Publication

Vehicle Electronics & Architecture (VEA)
2015

EVALUATION OF DETERMINISTIC ETHERNET FOR THE MODULAR ACTIVE PROTECTION SYSTEMS FRAMEWORK

by David A. Verbree; Andrey Shvartsman

Abstract

The U.S. Army Tank-Automotive Research, Development and Engineering Center (TARDEC) contracted DornerWorks Ltd. to evaluate Ethernet-based networking protocols for the safety-critical RDECOM Modular Active Protection Systems (MAPS) framework (MAF). The MAF requires a universal and robust high-speed communication network that can transmit heterogeneous data at near gigabit speeds in a deterministic fashion with bounded and predictable latency. The objectives were to evaluate candidate protocols through rigorous stressing scenarios to: 1) assess and estimate upper bound of performance including data throughput and reliability; and, 2) detect and identify causes and conditions of data loss or corruption. We assessed four protocols: SAE AS6802 (TTEthernet; TTE), ARINC664p7 (rate-constrained; RC), COTS UDP integrated with these two protocols (best-effort; BE), and UDP on a COTS network under three levels of network saturation and with varying payload sizes. On an unsaturated network, TTE had the greatest one-way latency (≥595.74μs) and variance of latency (s.d. ≥ 275.56 μs) from the applications’ perspectives due to lack of synchronization between the network cycle time and the application transmittal period; RC and BE had low and nearly identical latencies (40.23- 452.09 μs) that increased strongly with payload size; and COTS UDP had, by far, the lowest latency (≤92.69) and was relatively unaffected by payload size.

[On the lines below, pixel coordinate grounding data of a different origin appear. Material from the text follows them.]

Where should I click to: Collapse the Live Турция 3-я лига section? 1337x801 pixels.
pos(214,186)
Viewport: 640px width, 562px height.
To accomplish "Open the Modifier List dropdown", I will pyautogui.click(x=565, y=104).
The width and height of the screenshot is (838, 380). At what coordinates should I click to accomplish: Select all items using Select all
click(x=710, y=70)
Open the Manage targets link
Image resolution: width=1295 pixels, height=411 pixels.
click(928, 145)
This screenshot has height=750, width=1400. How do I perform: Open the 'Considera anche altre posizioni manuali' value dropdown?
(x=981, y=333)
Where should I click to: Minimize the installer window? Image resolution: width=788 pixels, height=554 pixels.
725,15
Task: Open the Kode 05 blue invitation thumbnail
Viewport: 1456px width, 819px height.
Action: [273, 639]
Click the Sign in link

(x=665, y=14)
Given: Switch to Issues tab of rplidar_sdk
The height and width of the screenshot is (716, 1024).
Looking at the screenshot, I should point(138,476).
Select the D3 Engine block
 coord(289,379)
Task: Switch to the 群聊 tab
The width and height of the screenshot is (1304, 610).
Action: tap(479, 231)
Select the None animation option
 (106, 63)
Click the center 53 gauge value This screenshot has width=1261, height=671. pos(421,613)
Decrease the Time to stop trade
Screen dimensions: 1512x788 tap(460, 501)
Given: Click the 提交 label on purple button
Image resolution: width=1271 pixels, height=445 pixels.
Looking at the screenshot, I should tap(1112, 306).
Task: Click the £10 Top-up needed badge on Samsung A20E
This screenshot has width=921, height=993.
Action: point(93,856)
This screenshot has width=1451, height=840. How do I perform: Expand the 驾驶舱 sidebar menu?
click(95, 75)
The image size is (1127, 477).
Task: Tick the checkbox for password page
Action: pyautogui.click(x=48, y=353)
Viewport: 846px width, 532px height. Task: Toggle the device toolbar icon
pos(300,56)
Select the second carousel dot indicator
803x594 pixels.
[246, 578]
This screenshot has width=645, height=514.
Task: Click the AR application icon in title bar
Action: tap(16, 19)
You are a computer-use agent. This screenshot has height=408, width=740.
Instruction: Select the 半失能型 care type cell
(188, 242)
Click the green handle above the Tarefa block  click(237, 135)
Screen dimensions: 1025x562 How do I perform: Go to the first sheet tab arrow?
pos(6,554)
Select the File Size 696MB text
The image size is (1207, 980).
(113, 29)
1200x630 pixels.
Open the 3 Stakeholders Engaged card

On a saturated network, TTE latency increased by 17.3-44.2% , matching the configured virtual link period; RC latency also increased slightly; BE latency increased substantially (>21 ms); UDP latency approximately doubled for larger payload sizes. Surprisingly, with 100% saturation on a full-duplex switched COTS network, COTS UDP had no lost packets except those originating from the saturating devices.